Work required -
Exactly and only the lines below from the one containing "Viewport: 885px width, 384px" down to the one containing "The height and" are wanted, both included; please exclude every picture.

Record extracts -
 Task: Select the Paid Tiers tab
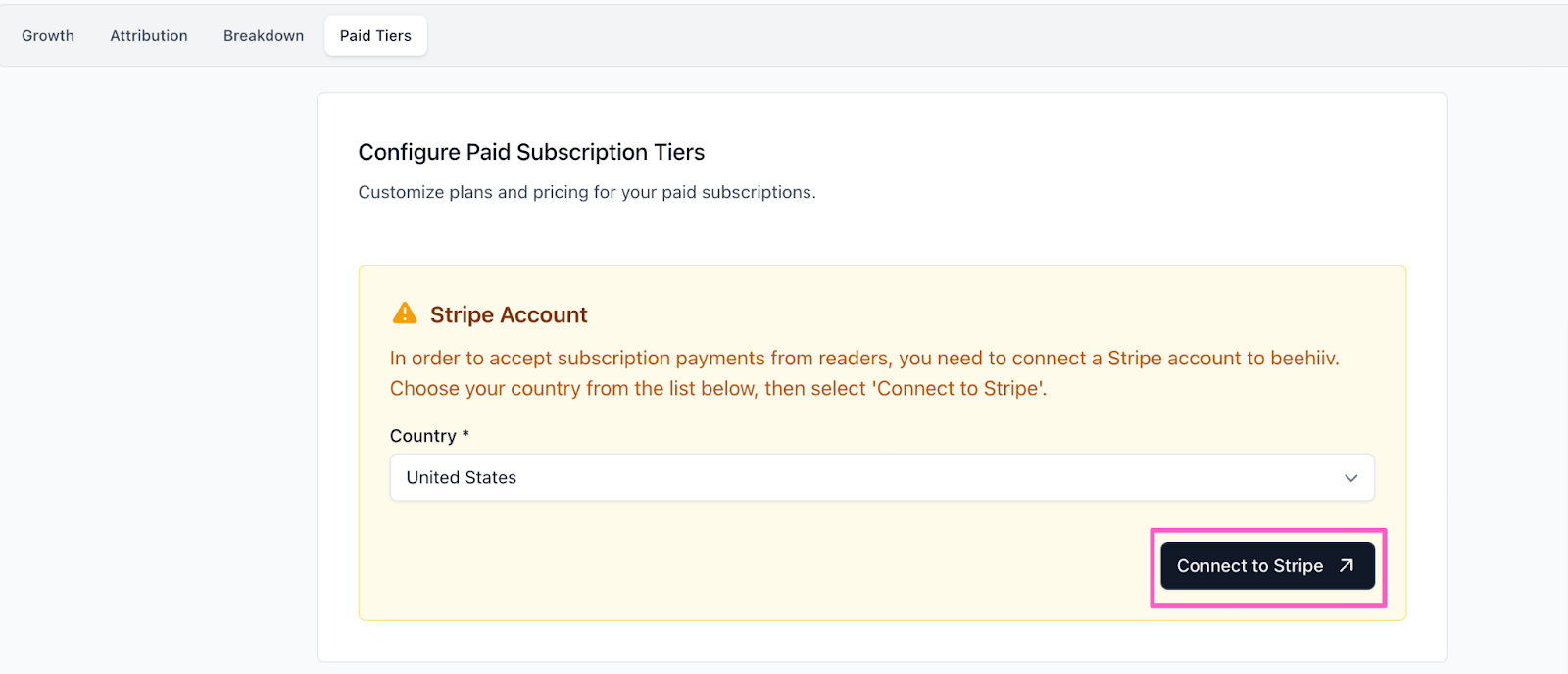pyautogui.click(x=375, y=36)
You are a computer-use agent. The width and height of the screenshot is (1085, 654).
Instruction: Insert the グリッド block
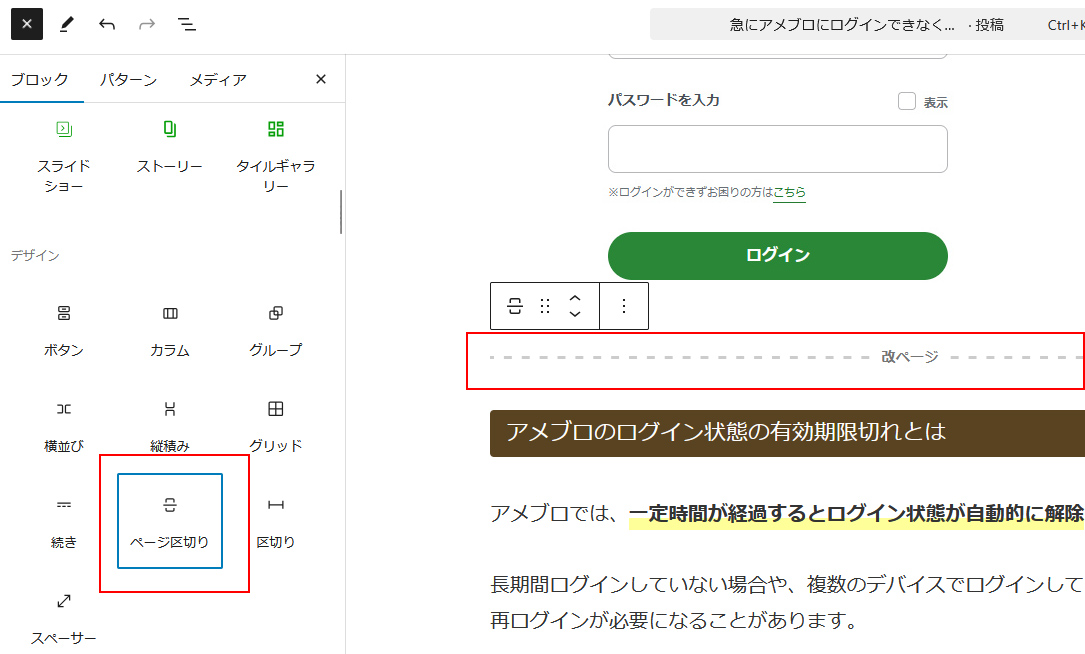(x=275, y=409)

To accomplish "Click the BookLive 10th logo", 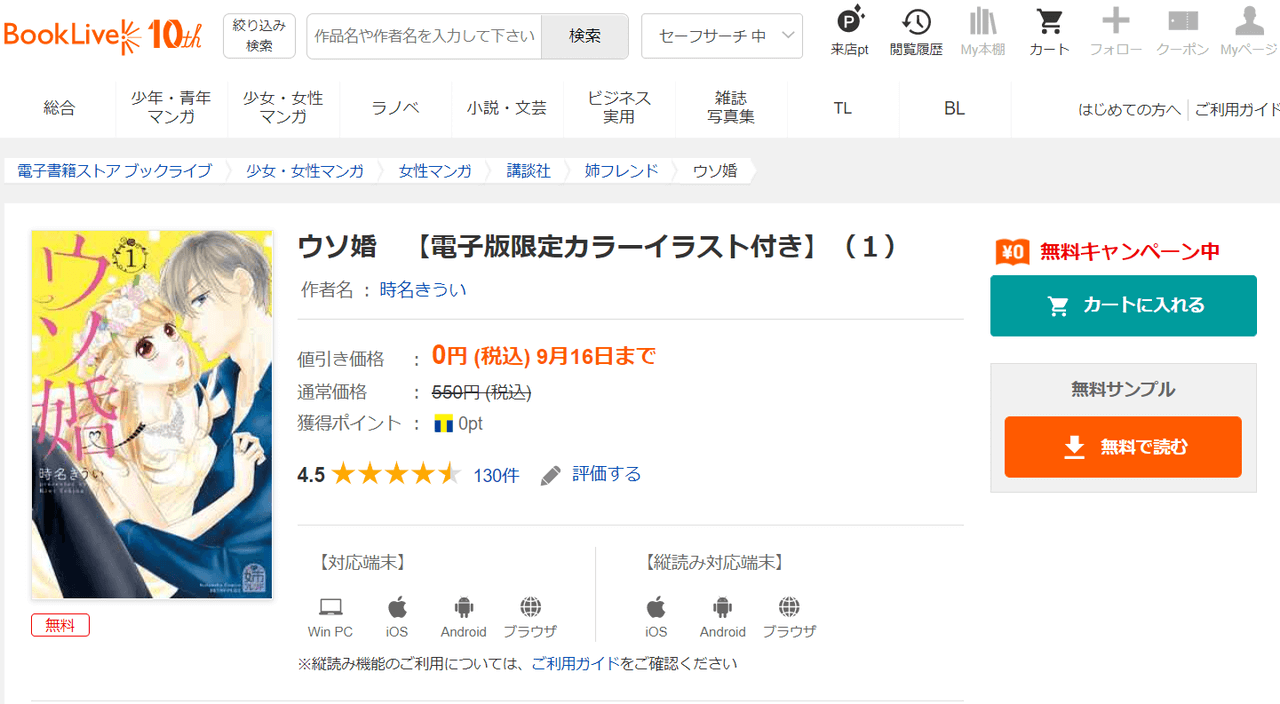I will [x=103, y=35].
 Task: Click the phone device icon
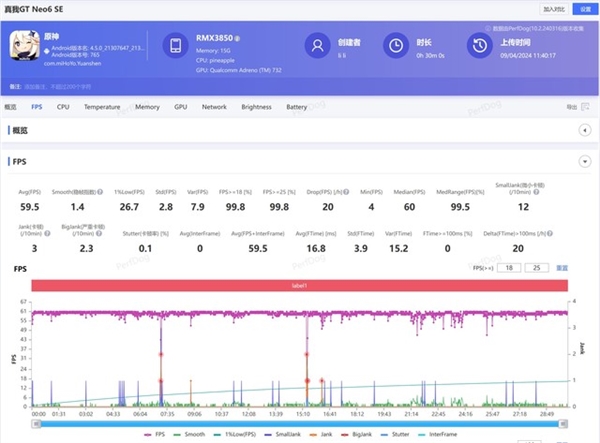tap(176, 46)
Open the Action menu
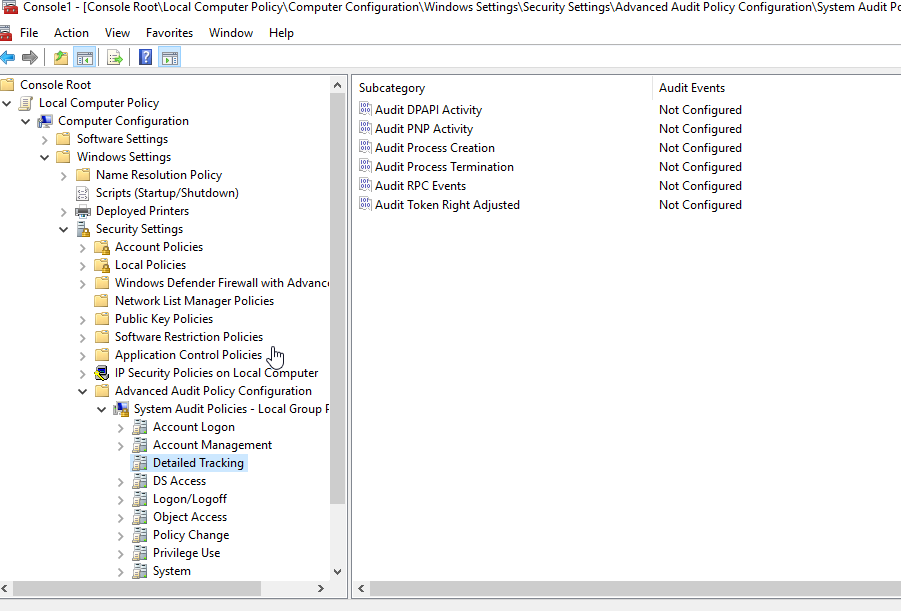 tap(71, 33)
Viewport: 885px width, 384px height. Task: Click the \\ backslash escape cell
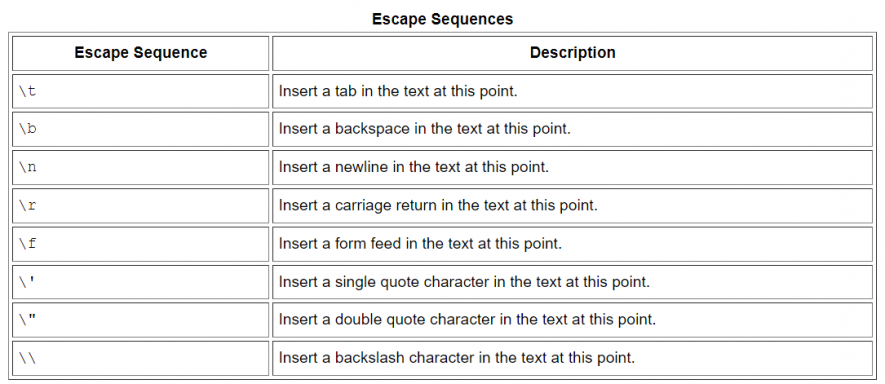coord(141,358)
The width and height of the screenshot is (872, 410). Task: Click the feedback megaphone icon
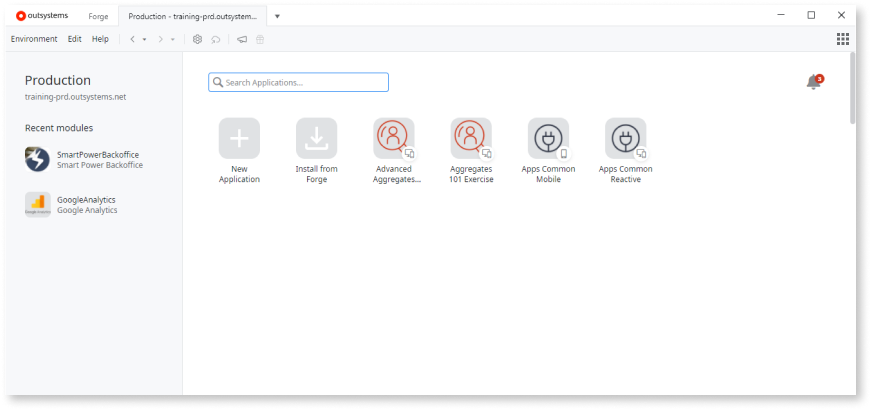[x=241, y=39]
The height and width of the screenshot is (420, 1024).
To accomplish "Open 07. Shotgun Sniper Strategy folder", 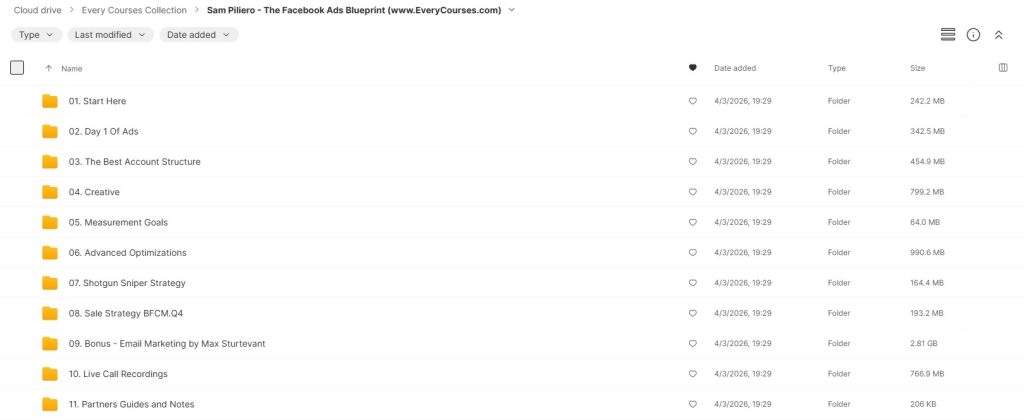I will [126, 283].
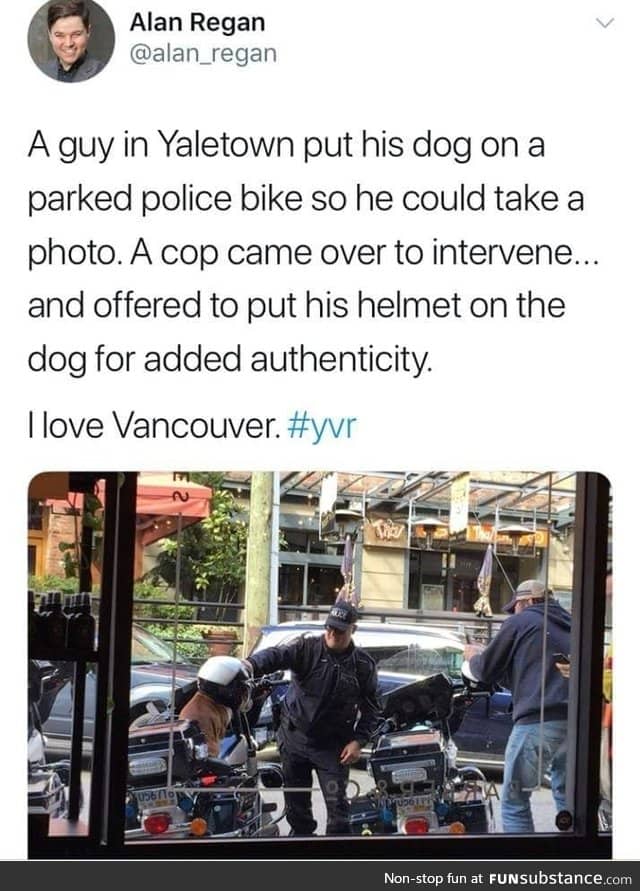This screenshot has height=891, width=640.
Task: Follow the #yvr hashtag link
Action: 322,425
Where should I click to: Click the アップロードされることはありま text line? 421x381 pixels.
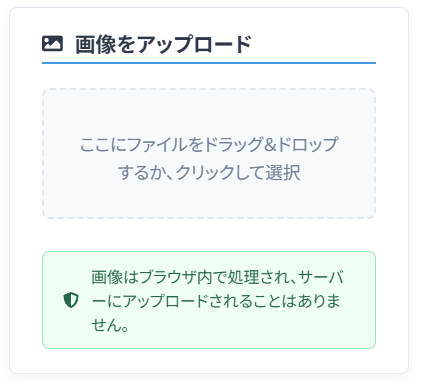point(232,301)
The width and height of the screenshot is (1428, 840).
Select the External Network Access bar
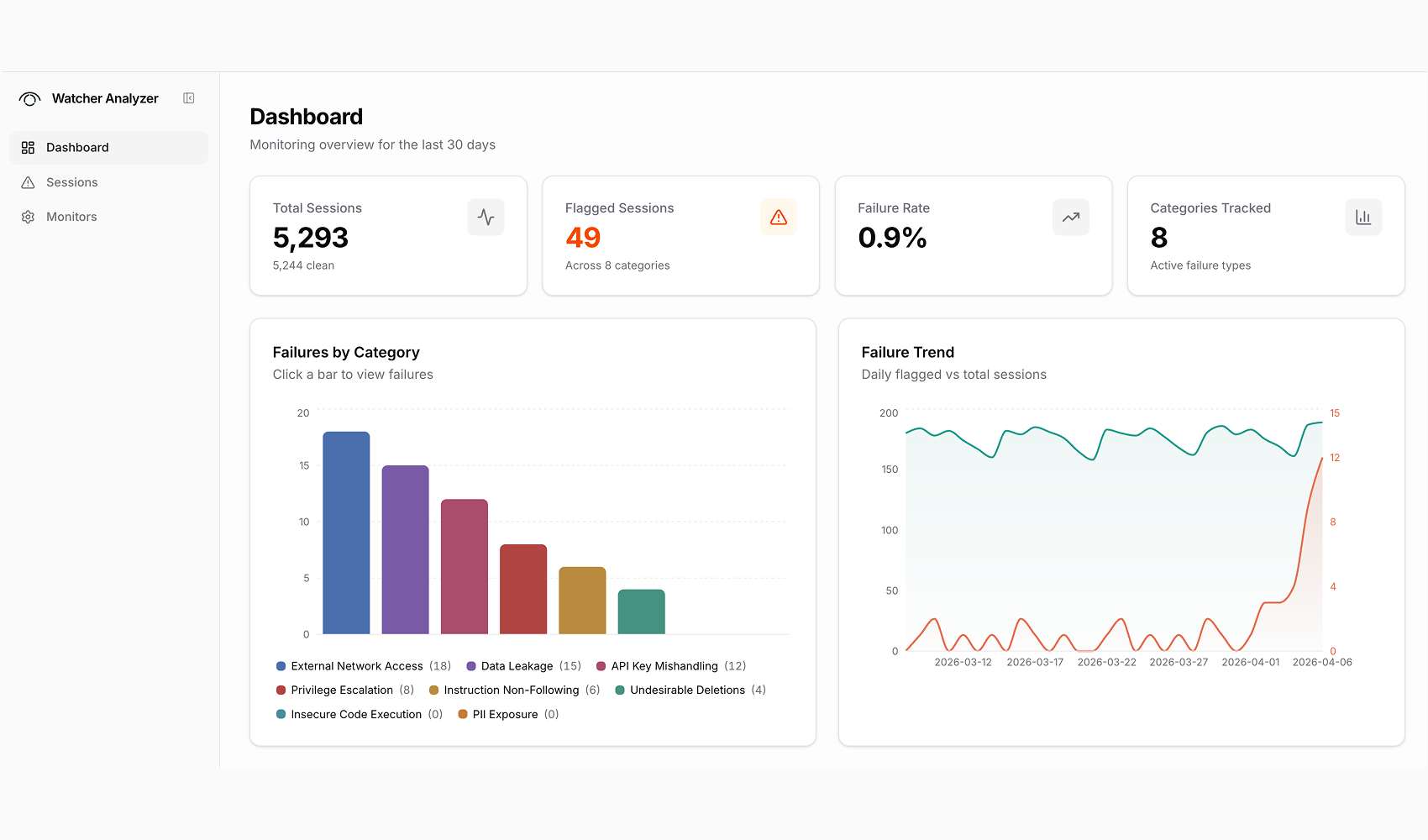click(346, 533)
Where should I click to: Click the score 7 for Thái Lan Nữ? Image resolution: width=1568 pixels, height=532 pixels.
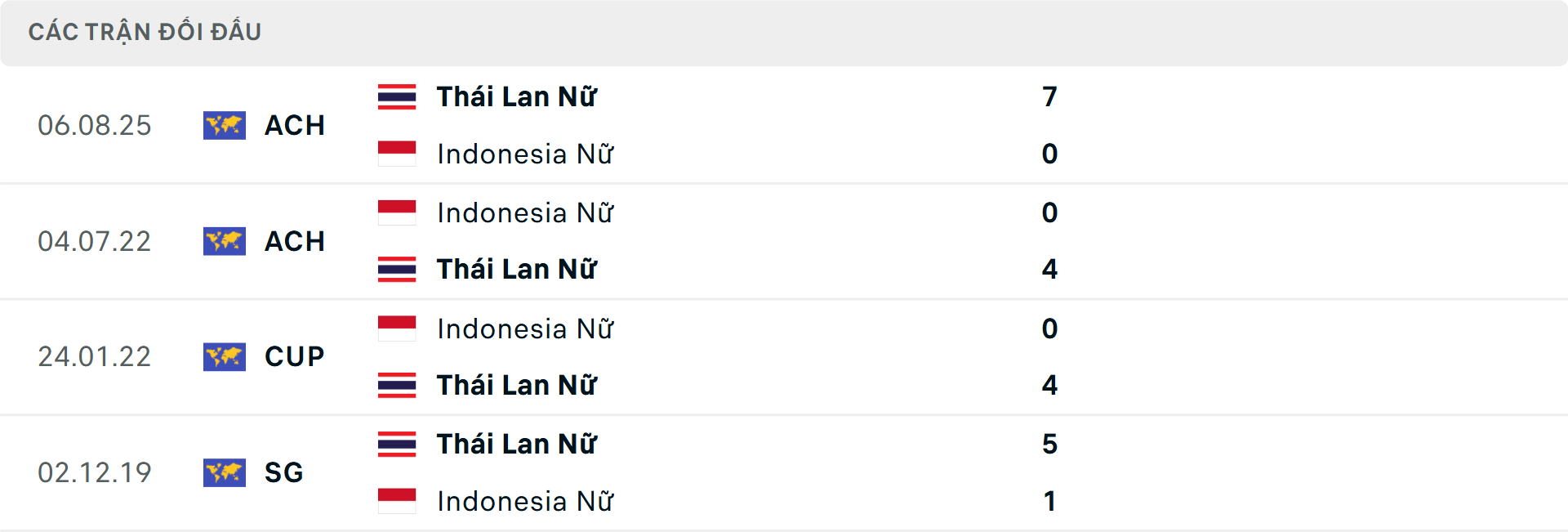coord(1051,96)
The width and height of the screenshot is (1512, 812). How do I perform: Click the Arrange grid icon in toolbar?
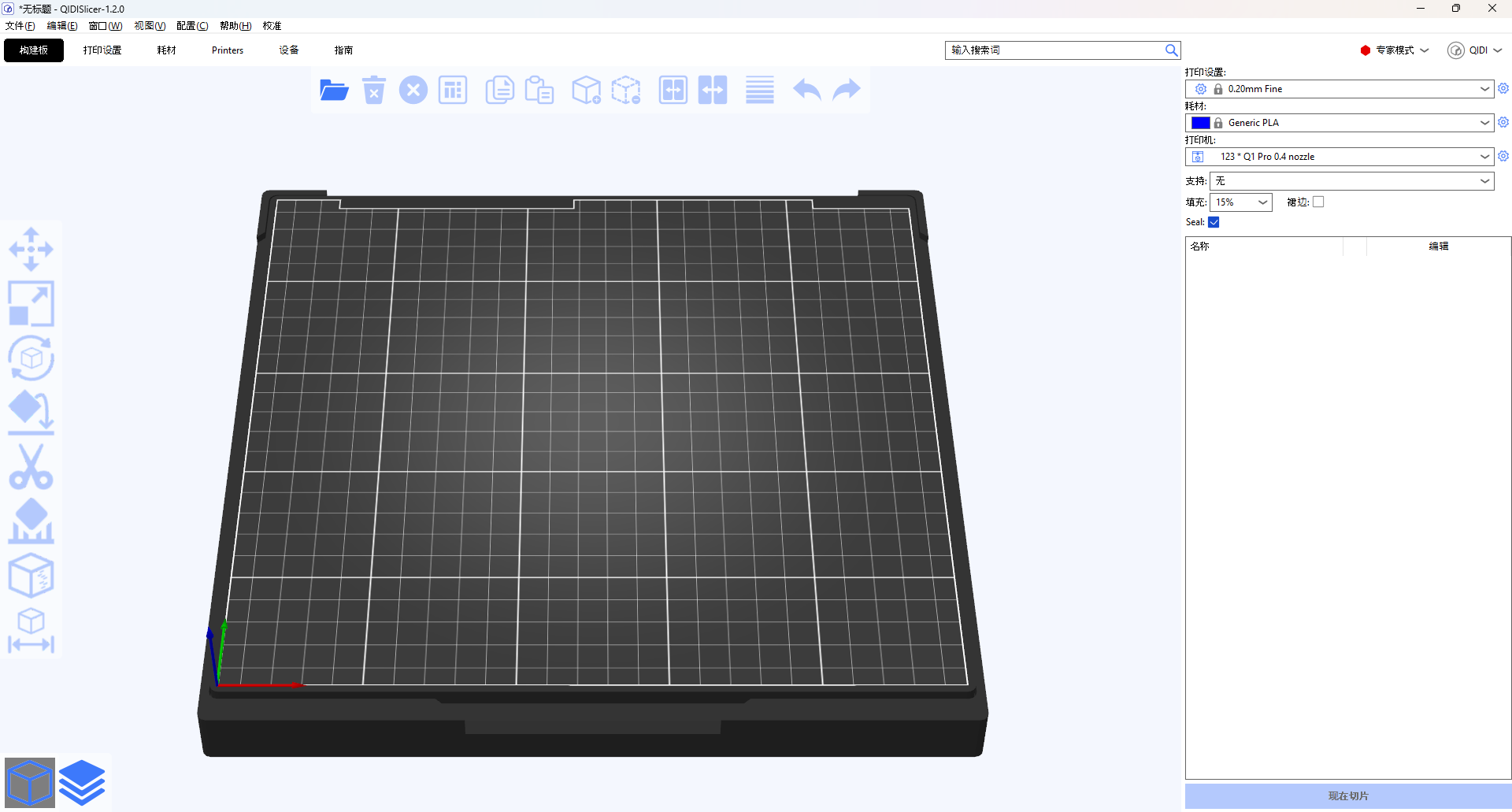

Answer box -
Viewport: 885px width, 384px height. Task: Click the \\ backslash escape cell
coord(141,358)
The width and height of the screenshot is (872, 410). Task: Click the feedback megaphone icon
[x=241, y=39]
The height and width of the screenshot is (420, 1024).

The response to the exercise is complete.